Board Barometer seeks to analyse from available information whether companies’ boards on the one hand are composed in such a way that allow them to perform, and then uses signals from published data to signal the board’s intent or attitude toward performing its prescribed role in terms of JSE rules, the King Codes, existing legislation and other variables deemed important in the South African context. The tool will be valuable both to boards that want to improve their composition, and to analysts and fund managers who want an easy to read analysis of board construction and attitude and the risks associated with non performance
In terms of the analysis of board composition, the study comprises an overall score from scores for expertise, role diversity, experience and demographic diversity. The sector achieved an overall score of a fairly average 5.70 here. In terms of sub-sectors, Gaming scored highest with 6.19, followed by Hotels and Travel with 5.97, and then Restaurants with 4.97.
As far as board expertise is concerned, the overall sector score of 7.82, while high, was negatively affected by the Gaming and Restaurant sub-sectors claiming no HR or IR expertise on their boards – a fairly serious weakness in service-driven industries.
Role diversity on the sector’s boards was not good. 83% of companies analysed had no independent chairperson, and the score for independent vs. non-independent directors was also low at 3.96. The exception to this rule was Sun International, who scored a perfect 10.00 on this ratio, and a very high 9.33 on role diversity.
The measurement of board experience comprises such factors as continuity, executive experience, number of boards on which directors serve, and so on. Here the sector scored well at 6.26 overall, with Gaming once more being the highest scoring sub-sector at 7.00.
Demographic diversity refers to racial, gender and age diversity on the board. Here the sector has catching up to do, with a score of 4.32, with the Restaurant sub-sector scoring 0 for gender and racial diversity! One wonders, do women not eat out any more?

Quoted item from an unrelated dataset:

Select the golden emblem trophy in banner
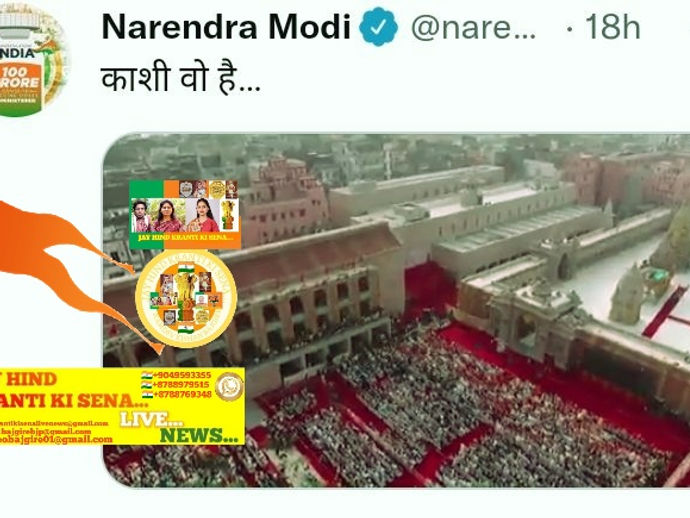This screenshot has width=690, height=518. tap(228, 215)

Board Barometer also measures the attitude of boards towards corporate governance, based on scores for BEE and transformation, board sub-committees, and reporting levels. Overall the sector scored a moderately low 5.69 on these factors.

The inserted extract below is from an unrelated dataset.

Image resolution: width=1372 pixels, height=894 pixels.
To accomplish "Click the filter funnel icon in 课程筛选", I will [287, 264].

For BEE and transformation the sector achieved 4.78. For board sub-committees, the score was 6.13, with audit committees scoring highest at 8.75, and nominations committees lowest at 4.17. Overall Sun International was again the best performing company, with a rating of 9.49. In terms of reporting, the sector overall scored moderately at 6.21, led by the Gaming sub-sector. Areas of concern in the reporting arena are for the impact of companies on their surrounding communities and on the environment, at 3.61 and 3.33 respectively. Sun International, it is worth pointing out, scored a perfect 10.00 for all reporting areas.
The wide variation between top scoring company Sun International, at 7.22 overall, and King Consolidated, the lowest scoring at 3.32, once again demonstrates that the usual measures of a company’s business and financial performance need to be placed in context. A share might be high risk because it has relatively less evidence of good governance – but might offer high returns as a highly profitable business with a great PE ratio. In turn, a company performing well in a sector that is relatively well-legislated and organized, such as the Gaming sector, might represent consistently better returns at lower risk levels in the longer term. Proper analysis will take such factors into account.